Exercise goal: Copy the records exactly. Every line must match.

(Stored dataset items)

☆ ☆ ☆ ☆ ☆

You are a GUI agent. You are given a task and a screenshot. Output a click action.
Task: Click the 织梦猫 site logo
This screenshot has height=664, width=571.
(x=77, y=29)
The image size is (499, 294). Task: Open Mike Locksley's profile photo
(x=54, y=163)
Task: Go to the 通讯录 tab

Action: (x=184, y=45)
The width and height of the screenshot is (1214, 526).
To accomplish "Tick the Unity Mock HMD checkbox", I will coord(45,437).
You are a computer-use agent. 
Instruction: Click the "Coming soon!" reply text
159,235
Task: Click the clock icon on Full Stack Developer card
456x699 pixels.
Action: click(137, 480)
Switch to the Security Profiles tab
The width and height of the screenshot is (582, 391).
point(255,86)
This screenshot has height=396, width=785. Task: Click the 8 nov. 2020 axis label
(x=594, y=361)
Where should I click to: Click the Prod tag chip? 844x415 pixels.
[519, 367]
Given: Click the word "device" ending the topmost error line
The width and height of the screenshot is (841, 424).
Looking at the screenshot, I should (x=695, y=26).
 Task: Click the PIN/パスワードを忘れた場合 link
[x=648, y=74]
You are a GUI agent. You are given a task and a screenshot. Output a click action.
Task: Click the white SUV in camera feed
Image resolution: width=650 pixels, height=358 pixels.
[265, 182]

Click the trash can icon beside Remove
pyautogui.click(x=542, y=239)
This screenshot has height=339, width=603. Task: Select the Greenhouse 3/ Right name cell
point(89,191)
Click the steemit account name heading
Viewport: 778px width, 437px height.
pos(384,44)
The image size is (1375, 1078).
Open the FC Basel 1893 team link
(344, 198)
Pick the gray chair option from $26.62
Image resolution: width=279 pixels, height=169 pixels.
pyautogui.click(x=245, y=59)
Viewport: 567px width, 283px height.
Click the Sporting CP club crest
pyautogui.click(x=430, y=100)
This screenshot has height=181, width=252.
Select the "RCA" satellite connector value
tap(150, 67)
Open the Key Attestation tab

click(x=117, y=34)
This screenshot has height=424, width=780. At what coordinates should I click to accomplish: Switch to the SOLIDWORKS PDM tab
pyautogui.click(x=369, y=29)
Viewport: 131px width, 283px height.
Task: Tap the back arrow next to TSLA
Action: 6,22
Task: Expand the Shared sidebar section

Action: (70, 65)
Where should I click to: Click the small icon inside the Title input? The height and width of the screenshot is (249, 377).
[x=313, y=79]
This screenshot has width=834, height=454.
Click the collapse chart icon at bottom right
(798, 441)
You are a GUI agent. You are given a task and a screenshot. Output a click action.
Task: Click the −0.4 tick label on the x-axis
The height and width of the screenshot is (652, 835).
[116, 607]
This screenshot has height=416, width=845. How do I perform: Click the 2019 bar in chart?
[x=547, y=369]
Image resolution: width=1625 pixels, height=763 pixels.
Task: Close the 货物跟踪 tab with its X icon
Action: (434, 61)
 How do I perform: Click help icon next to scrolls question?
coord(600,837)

☆ ☆ ☆ ☆ ☆

Solution for this task:
You are a GUI agent. You are given a task and a screenshot. Output a click action.
Task: Click the 织梦猫 site logo
This screenshot has height=664, width=571.
(x=77, y=29)
The image size is (499, 294). Task: Open Mike Locksley's profile photo
(x=54, y=163)
Task: Go to the 通讯录 tab

Action: (x=184, y=45)
The width and height of the screenshot is (1214, 526).
To accomplish "Tick the Unity Mock HMD checkbox", I will coord(45,437).
You are a computer-use agent. 
Instruction: Click the "Coming soon!" reply text
159,235
Task: Click the clock icon on Full Stack Developer card
456x699 pixels.
Action: click(137, 480)
Switch to the Security Profiles tab
The width and height of the screenshot is (582, 391).
point(255,86)
This screenshot has height=396, width=785. Task: Click the 8 nov. 2020 axis label
(x=594, y=361)
Where should I click to: Click the Prod tag chip? 844x415 pixels.
[519, 367]
Given: Click the word "device" ending the topmost error line
The width and height of the screenshot is (841, 424).
Looking at the screenshot, I should (x=695, y=26).
 Task: Click the PIN/パスワードを忘れた場合 link
[x=648, y=74]
You are a GUI agent. You are given a task and a screenshot. Output a click action.
Task: Click the white SUV in camera feed
Image resolution: width=650 pixels, height=358 pixels.
[265, 182]

Click the trash can icon beside Remove
pyautogui.click(x=542, y=239)
This screenshot has height=339, width=603. Task: Select the Greenhouse 3/ Right name cell
point(89,191)
Click the steemit account name heading
Viewport: 778px width, 437px height.
pos(384,44)
The image size is (1375, 1078).
Open the FC Basel 1893 team link
(344, 198)
Pick the gray chair option from $26.62
Image resolution: width=279 pixels, height=169 pixels.
pyautogui.click(x=245, y=59)
Viewport: 567px width, 283px height.
Click the Sporting CP club crest
pyautogui.click(x=430, y=100)
This screenshot has height=181, width=252.
Select the "RCA" satellite connector value
tap(150, 67)
Open the Key Attestation tab

click(x=117, y=34)
This screenshot has height=424, width=780. At what coordinates should I click to accomplish: Switch to the SOLIDWORKS PDM tab
pyautogui.click(x=369, y=29)
Viewport: 131px width, 283px height.
Task: Tap the back arrow next to TSLA
Action: 6,22
Task: Expand the Shared sidebar section

Action: (70, 65)
Where should I click to: Click the small icon inside the Title input? The height and width of the screenshot is (249, 377).
[x=313, y=79]
This screenshot has width=834, height=454.
Click the collapse chart icon at bottom right
(798, 441)
You are a GUI agent. You are given a task and a screenshot. Output a click action.
Task: Click the −0.4 tick label on the x-axis
The height and width of the screenshot is (652, 835).
[116, 607]
This screenshot has height=416, width=845. How do I perform: Click the 2019 bar in chart?
[x=547, y=369]
Image resolution: width=1625 pixels, height=763 pixels.
Task: Close the 货物跟踪 tab with its X icon
Action: (434, 61)
 How do I perform: Click help icon next to scrolls question?
coord(600,837)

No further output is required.